Vectorless: PageIndex
What it is: Skip vectors entirely. Build hierarchical tree indexes, use LLM reasoning for retrieval.
When to use it:
- Structured documents (SEC filings, legal contracts, manuals)
- Accuracy matters more than speed
- Questions require multi-step reasoning
- You need traceable, explainable retrieval
When NOT to use it:
- Massive unstructured corpus
- Sub-second latency requirements
- Simple similarity search (“find similar products”)
The result: 98.7% accuracy on FinanceBench vs 50-65% for vector RAG.
Best for: Professional document analysis where getting it right matters more than getting it fast.
Decision Framework
Start here:
Do you need semantic search?
- No → Use local files or Redis for caching, skip vectors
- Yes → Continue below
Is your data structured with clear hierarchy?
- Yes → Consider PageIndex (vectorless)
- No → Continue to vectors
Where does your app run?
- Single machine/edge → Zvec or LanceDB (embedded)
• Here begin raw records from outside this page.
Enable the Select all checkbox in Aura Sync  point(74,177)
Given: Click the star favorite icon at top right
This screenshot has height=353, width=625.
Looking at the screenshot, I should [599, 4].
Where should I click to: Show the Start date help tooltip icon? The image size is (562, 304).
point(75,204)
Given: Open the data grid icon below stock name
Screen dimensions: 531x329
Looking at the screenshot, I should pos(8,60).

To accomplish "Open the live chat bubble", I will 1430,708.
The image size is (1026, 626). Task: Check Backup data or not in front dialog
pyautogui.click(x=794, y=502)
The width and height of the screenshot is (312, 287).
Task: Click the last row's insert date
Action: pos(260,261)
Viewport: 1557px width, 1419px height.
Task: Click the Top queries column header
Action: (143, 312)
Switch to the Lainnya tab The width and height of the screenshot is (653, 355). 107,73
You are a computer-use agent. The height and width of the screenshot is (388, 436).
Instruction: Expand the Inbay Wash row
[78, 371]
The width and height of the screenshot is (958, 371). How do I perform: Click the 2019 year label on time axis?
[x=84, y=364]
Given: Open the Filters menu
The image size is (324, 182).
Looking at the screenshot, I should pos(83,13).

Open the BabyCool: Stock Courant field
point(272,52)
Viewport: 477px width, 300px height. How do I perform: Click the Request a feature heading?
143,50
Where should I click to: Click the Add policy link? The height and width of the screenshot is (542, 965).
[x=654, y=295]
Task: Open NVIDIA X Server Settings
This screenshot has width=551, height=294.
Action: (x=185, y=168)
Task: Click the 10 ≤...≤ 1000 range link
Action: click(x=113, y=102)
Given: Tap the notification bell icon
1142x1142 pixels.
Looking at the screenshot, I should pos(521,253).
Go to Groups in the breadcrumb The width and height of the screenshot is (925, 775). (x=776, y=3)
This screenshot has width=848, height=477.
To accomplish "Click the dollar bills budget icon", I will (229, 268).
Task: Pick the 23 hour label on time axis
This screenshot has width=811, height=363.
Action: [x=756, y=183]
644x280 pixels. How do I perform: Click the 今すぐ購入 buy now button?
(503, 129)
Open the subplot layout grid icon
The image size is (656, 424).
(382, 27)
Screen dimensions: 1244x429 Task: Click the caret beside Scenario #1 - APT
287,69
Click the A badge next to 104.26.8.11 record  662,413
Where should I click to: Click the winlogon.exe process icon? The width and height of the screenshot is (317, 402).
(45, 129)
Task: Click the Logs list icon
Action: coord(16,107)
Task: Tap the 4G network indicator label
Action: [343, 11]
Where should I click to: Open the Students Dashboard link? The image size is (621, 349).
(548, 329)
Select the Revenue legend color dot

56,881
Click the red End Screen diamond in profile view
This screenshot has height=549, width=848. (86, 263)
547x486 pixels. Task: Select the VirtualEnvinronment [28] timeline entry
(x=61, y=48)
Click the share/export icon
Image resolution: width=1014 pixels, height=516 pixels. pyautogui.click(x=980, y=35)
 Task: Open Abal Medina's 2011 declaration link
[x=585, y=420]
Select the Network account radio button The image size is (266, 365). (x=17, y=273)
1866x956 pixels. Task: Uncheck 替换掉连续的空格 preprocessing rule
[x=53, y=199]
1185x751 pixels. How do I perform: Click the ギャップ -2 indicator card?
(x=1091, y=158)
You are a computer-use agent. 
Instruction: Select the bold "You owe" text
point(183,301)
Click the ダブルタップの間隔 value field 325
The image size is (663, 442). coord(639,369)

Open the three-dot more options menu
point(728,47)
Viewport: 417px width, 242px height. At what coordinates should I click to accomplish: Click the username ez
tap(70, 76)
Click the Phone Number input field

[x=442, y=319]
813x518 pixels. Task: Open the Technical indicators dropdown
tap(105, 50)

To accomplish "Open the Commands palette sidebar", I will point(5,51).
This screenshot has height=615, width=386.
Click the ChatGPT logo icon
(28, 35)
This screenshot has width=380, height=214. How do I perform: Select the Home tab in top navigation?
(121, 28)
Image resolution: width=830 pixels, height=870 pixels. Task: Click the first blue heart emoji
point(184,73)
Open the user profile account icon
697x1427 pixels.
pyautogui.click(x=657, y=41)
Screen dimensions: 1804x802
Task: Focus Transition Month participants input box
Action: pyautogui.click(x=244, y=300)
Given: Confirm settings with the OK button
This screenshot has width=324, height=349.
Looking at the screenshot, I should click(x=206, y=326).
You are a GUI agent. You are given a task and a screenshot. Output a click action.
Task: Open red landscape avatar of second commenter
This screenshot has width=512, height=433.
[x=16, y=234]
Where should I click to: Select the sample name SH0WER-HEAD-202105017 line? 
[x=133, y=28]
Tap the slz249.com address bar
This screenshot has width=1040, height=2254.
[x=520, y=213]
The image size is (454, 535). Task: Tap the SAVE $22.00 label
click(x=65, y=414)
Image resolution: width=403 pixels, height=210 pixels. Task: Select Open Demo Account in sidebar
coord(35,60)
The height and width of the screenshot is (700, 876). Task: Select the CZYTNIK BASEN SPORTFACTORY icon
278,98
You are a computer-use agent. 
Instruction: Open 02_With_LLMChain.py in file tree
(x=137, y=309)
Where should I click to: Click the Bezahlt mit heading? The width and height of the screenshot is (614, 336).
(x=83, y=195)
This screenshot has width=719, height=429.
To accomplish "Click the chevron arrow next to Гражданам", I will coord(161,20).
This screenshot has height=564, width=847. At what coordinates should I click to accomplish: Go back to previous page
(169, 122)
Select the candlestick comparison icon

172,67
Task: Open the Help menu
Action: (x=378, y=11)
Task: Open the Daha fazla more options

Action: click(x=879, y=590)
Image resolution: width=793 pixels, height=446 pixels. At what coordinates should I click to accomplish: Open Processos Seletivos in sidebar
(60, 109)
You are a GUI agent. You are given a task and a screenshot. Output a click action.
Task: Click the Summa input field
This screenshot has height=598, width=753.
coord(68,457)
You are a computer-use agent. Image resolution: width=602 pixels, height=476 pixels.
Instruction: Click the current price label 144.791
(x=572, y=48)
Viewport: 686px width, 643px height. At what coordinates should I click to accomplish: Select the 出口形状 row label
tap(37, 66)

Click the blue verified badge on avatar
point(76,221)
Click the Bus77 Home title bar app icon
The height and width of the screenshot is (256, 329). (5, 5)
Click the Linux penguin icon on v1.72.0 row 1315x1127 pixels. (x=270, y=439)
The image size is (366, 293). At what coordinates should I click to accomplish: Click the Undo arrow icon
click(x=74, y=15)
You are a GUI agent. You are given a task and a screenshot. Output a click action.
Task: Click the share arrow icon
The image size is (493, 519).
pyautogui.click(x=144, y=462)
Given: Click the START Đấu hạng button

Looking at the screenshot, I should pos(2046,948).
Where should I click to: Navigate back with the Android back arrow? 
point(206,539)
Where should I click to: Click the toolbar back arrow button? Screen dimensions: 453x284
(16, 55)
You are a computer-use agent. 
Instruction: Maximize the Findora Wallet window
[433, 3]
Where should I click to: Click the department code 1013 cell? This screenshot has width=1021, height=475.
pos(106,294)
- Serverless (Vercel, Cloudflare) → Upstash Vector
- Kubernetes/VMs → Self-host Qdrant or Weaviate
- “Just make it work” → Pinecone
What’s your budget?
- $0 → ChromaDB (dev), Zvec (prod), self-hosted Qdrant
- Per-request OK → Upstash Vector
- Fixed monthly → Pinecone, Weaviate Cloud, Azure AI Search
Do you want to build the pipeline or use one?
- Build it → Pick vector DB + roll your own ingestion
- Use one → Supavec or similar RAG-as-a-Service
The Stack I’d Use Today
For a production RAG application starting fresh:
| Layer | Choice | Why |
|---|---|---|
| Cache/Rate Limit | Upstash Redis | Serverless, per-request pricing |
| Vector Search | Zvec (local) or Upstash Vector (cloud) | Performance + simplicity |
| Document Store | Supabase/Postgres | Flexible, SQL when needed |
| Structured Docs | PageIndex | For contracts, filings, manuals |
For a prototype or small project:
| Layer | Choice | Why |
|---|---|---|
| Everything | Supavec | Full stack, open source, fast to start |
For a local-first desktop app:
| Layer | Choice | Why |
|---|---|---|
| Vectors | Zvec | Fast, embedded, no network |
| Cache | File system | Simple, no dependencies |
| Docs | SQLite | Single file, portable |
Links
- Upstash Redis/Vector: upstash.com
- Zvec: github.com/alibaba/zvec
- Supavec: github.com/supavec/supavec
- PageIndex: github.com/VectifyAI/PageIndex
- ChromaDB: trychroma.com
- LanceDB: lancedb.com
- Qdrant: qdrant.tech
- Weaviate: weaviate.io
- Pinecone: pinecone.io
The right choice depends on your constraints. There’s no universal answer — but now you have a map.